▶ **Goal of the exercise**: Copy out the records word for word, from the line with "You are a computer-use agent." through the end of the records, both ends included. Leave the pictures out of your answer.

▶ **Working data**:
------
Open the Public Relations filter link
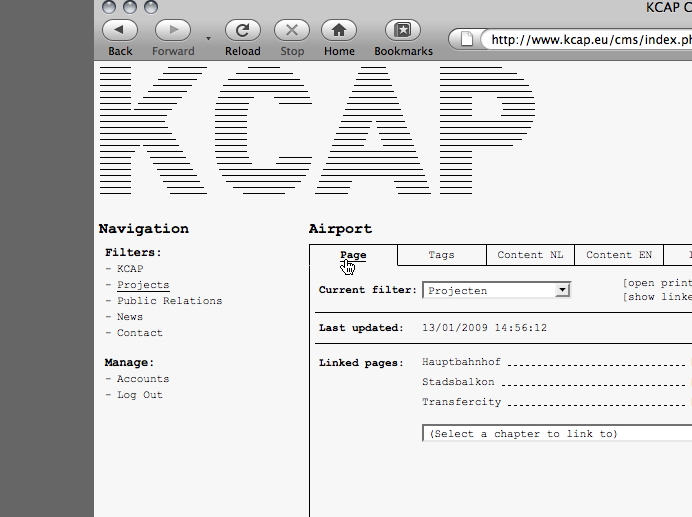692x517 pixels. pos(169,301)
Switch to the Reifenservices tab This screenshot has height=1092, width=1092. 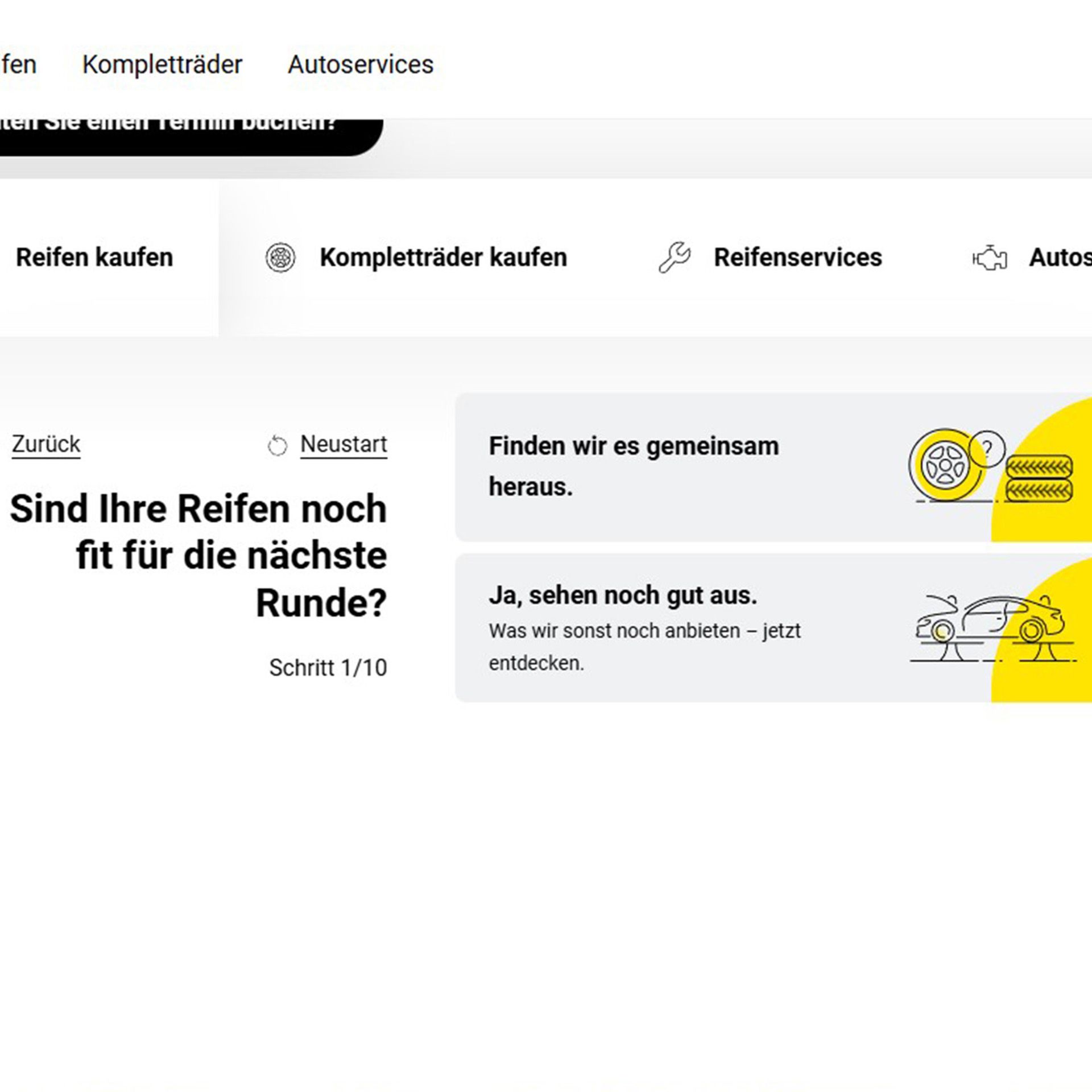(797, 258)
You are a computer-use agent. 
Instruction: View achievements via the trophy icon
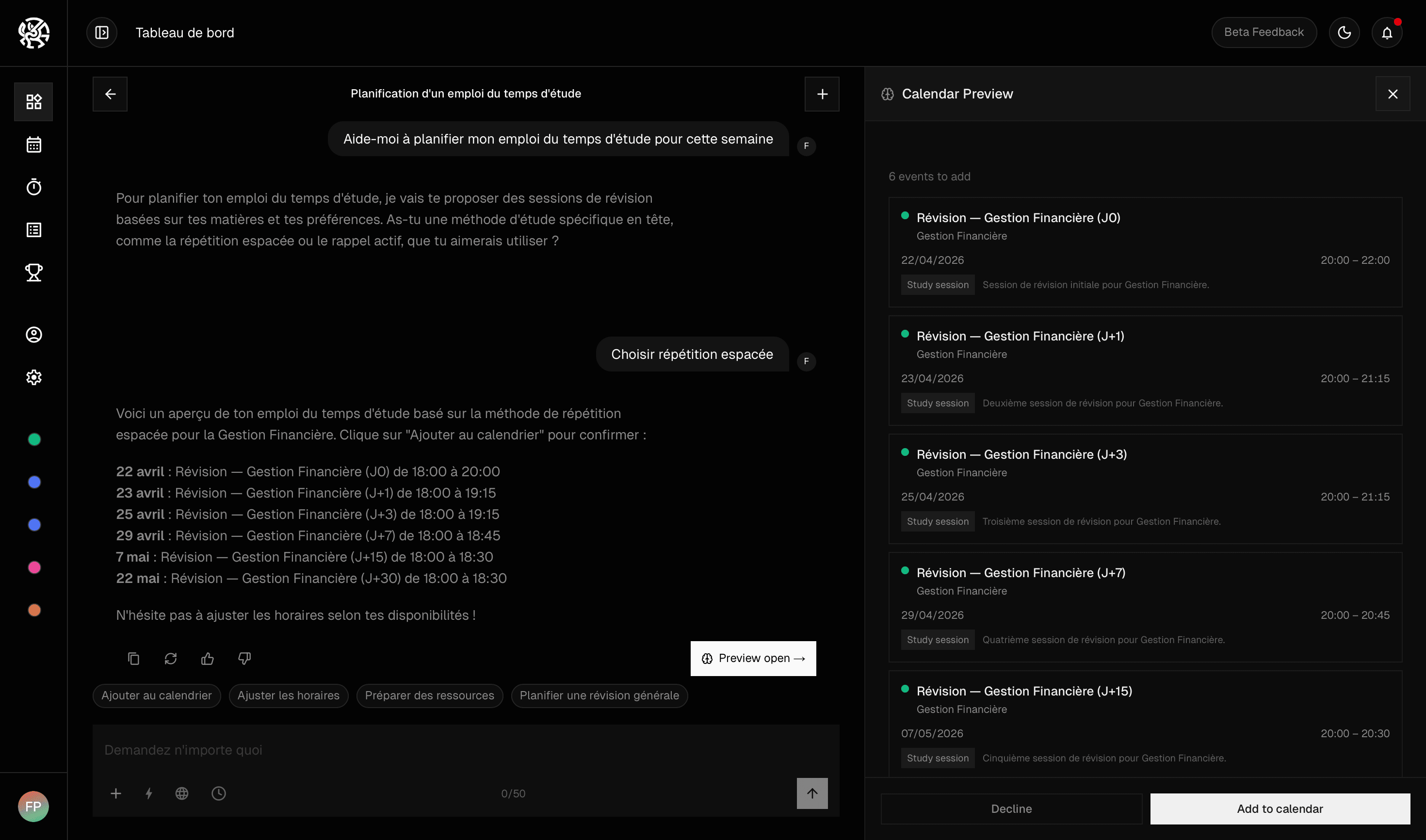point(33,272)
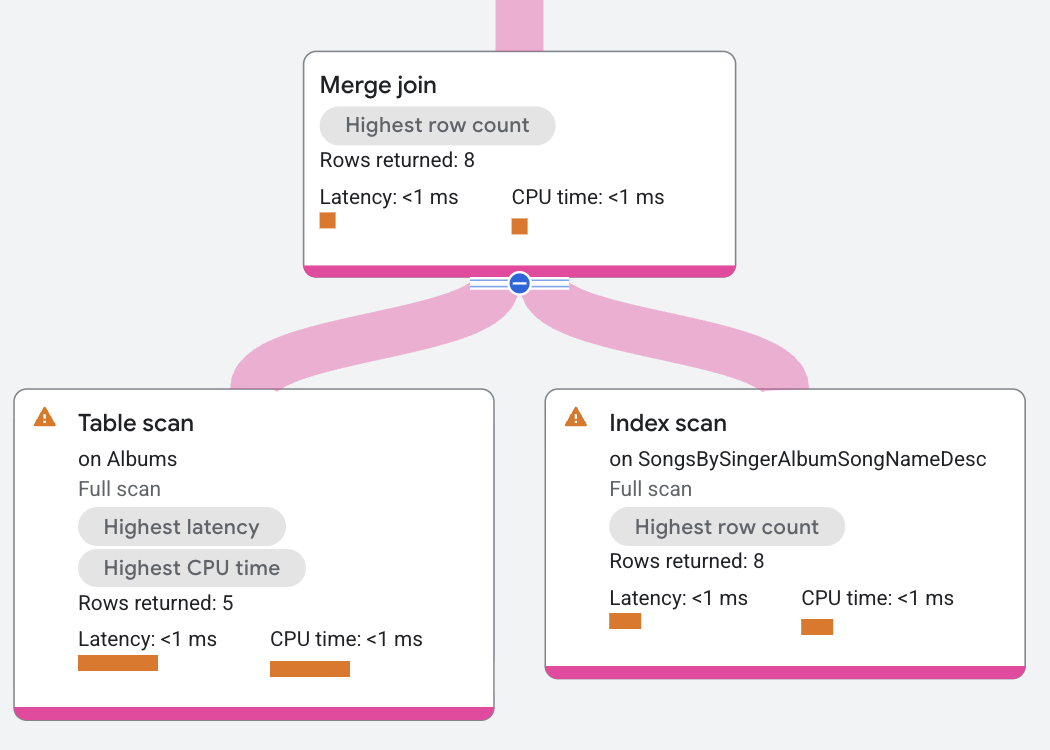
Task: Click the latency bar under Index scan
Action: [x=625, y=620]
------
▶ **Response for this exercise**:
You are a computer-use agent. 
Instruction: View achievements via the trophy icon
point(33,272)
Task: Click the latency bar under Index scan
Action: [x=625, y=620]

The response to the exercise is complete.